My first year here was hard. Luckily, three book clubs were already in place, as well as Scrabble Fridays. Inviting authors was a no brainer. I try to have at least two evening events a month. I also began doing what I call “movie Fridays” at various intervals during the year. Three years ago I helped establish an Italian Conversation Group with one of our regular patrons (for which I have made a connection with IAM books located in the North End of Boston and discovered more local authors).
How big is Groveland? The town’s population is around 6700. We estimate seventy-five percent are regular patrons.
Do new people come to listen to talks who then return? Yes! Do they come just for authors? No.
How do you find speakers? Good question. Other librarians, co-workers, patrons, newspapers, book fairs, IAM Books, conferences, authors reaching out to me, and…lots of luck. Sometimes while cataloging a book (that I know my patrons will be interested in reading), I see that the author is local. So I reach out to them.
Do you pay authors? Most of the authors who come do not ask for an honorarium. They realize that we help their careers and we have limited funds. At the same time, I feel bad if hardly anyone attends a program for someone who is here pro-bono. I want everyone to have a good audience and a positive experience.

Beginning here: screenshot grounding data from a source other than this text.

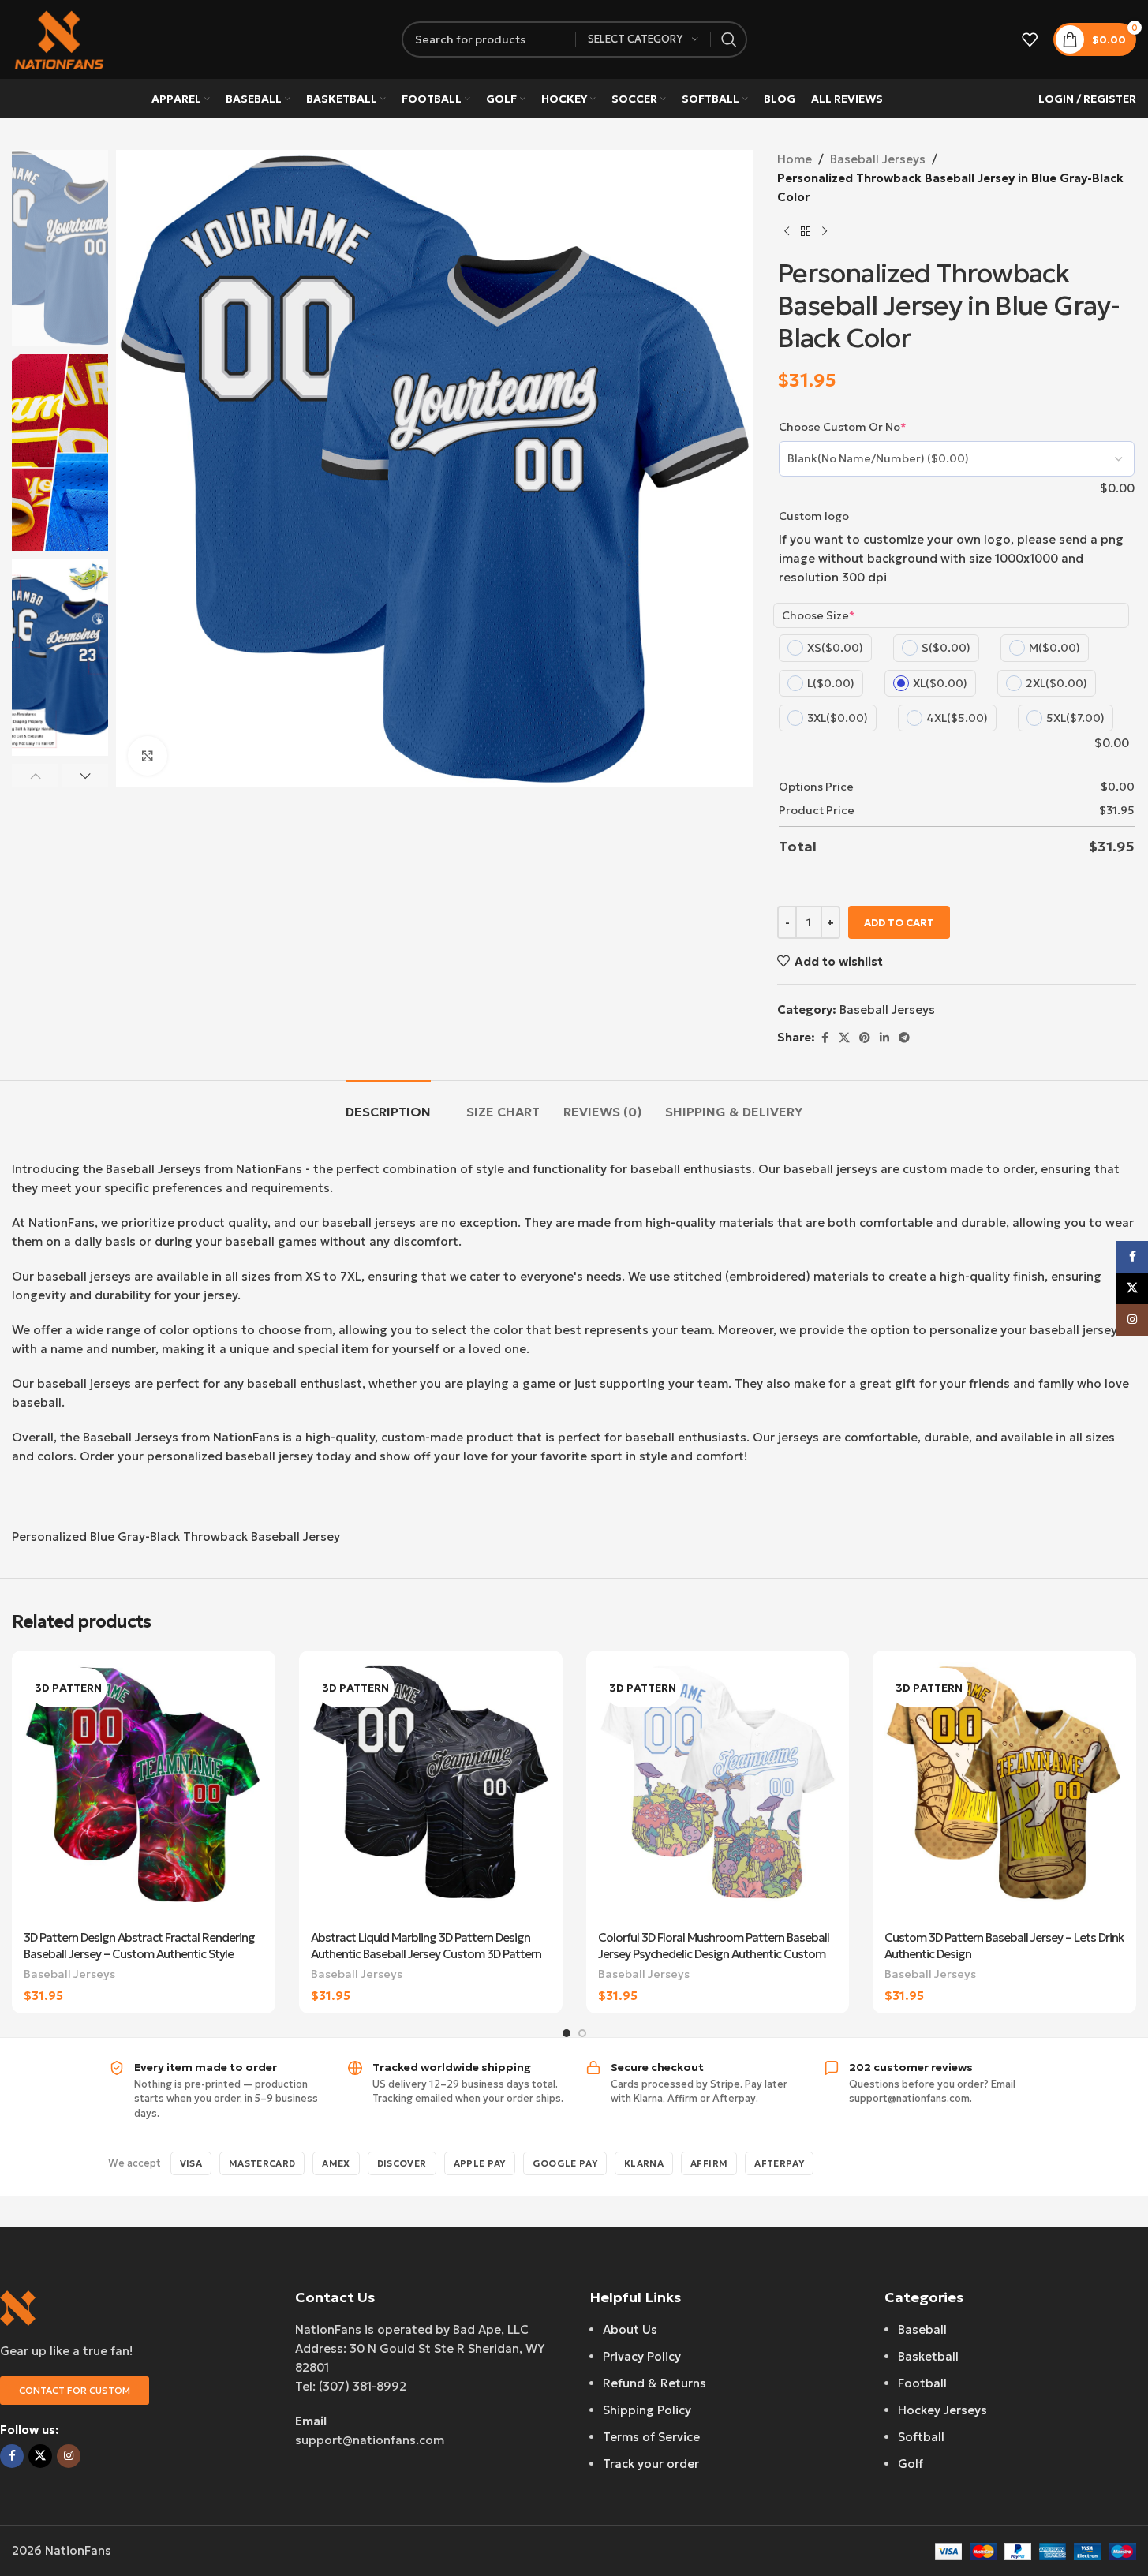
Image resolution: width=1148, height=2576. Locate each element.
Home (794, 158)
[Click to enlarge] (147, 756)
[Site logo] (59, 38)
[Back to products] (805, 231)
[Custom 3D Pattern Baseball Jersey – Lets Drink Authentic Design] (1004, 1792)
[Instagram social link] (68, 2456)
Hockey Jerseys (942, 2409)
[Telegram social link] (904, 1038)
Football (922, 2383)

You’ve hosted Bruce Coffin from Maine. How did you learn about him? Small world. His mother was the Middle School librarian in the town where I lived and also worked as a school librarian. His mom was my mentor. I bought a copy of his first book-partly to support him but also because…I love mysteries. I instantly knew my mystery book club would enjoy his book. So, I went out on a limb and invited him down here. Luckily, he took me up on my invite. Bruce was a big hit! I then turned around and let other libraries know about him.

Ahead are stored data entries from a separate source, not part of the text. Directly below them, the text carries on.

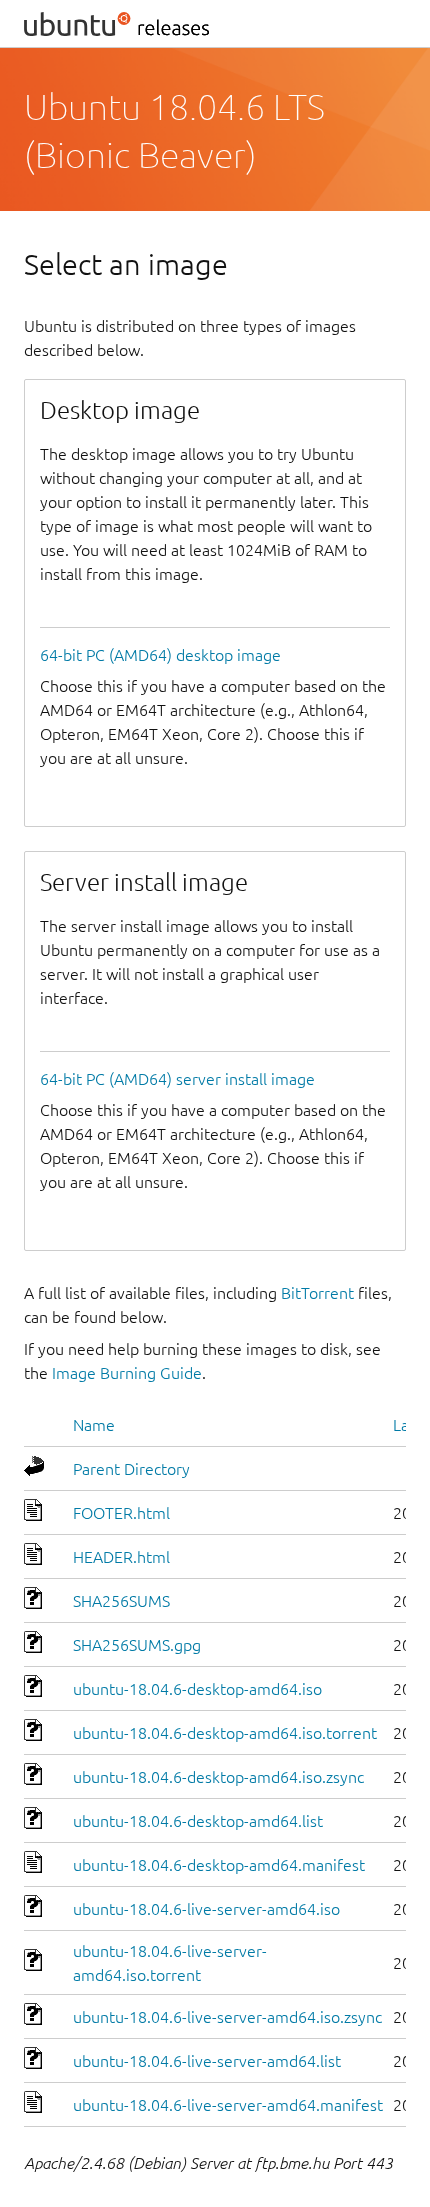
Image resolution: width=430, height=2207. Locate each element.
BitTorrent (317, 1293)
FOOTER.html (121, 1513)
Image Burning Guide (127, 1373)
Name (94, 1425)
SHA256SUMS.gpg (137, 1645)
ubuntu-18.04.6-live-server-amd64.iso (206, 1909)
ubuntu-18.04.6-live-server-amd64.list (207, 2061)
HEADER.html (121, 1557)
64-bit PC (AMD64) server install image (177, 1079)
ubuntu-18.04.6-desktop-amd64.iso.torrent (225, 1733)
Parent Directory (131, 1469)
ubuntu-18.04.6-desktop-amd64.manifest (219, 1865)
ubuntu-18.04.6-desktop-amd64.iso (197, 1689)
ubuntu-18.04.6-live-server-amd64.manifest (228, 2105)
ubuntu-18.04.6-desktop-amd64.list (198, 1821)
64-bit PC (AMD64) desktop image (160, 655)
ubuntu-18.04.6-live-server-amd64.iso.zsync (227, 2017)
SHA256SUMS (121, 1601)
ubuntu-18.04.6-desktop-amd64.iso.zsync (218, 1777)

What have been some of your most popular programs? Besides my outdoor concerts, Former FBI undercover agent Michael McGowan (Ghost: My 30 Years As An Undercover FBI Agent; I had him twice and both times were standing room only), documentary producer & author Rick Beyer (Ghost Army), and Hank Philippi Ryan are my record holders to date! A couple of summers ago we did Jane Austen themed programs-which also were well attended. The historian from Friendly’s had a full house. I am sure the fact that she provided ice cream helped, ha! Mystery authors do well here because of our mystery book club (it’s 25 members strong and I had to cap it), and the fact that the majority of the books that circulate from our library are…mysteries! Our library has a designated mystery section with over 3000 mysteries.

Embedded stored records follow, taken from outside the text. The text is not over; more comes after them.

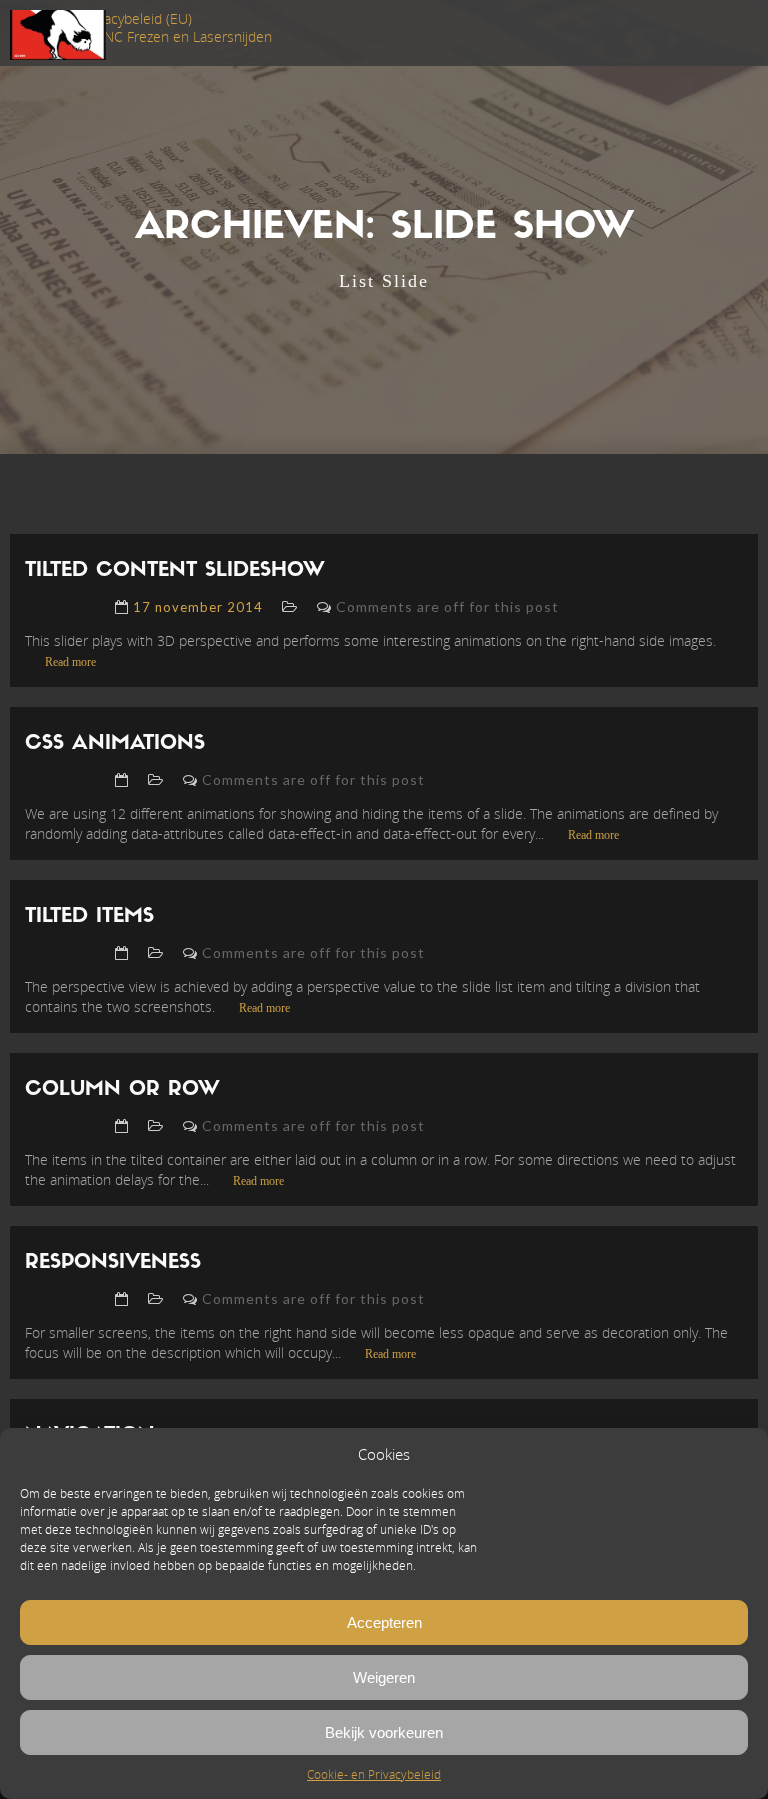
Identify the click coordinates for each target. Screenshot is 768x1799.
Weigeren (384, 1677)
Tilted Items (89, 917)
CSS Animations (115, 744)
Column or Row (122, 1090)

The The Haverhill Life newspaper has been a great help in increasing attendance at our library! They consistently print our upcoming events. Lately when I have noticed new faces and ask them how they heard about our program, it is because they read about it in The Haverhill Life.
What are some tips for how authors can be good library presenters? Talk about why you got into writing and how you came up with the idea for your book. Share what you went through in getting it published. If you write series, share how you created and are developing your regular characters. If you read, keep it brief – just a taste to hook them into wanting more. Also, don’t depend on the Q&A being the bulk of your time. It’s better to overprepare content and leave some out if you run too long. Finally, please know that I and most librarians will do everything on our end to promote your program (and we talk to each other). Let us know what you will need ahead of time. Your success here is our success, too.
Sue, thank you for joining us!
Readers: Who has been your favorite speaker at a library? If you are a librarian, how do you find authors to feature?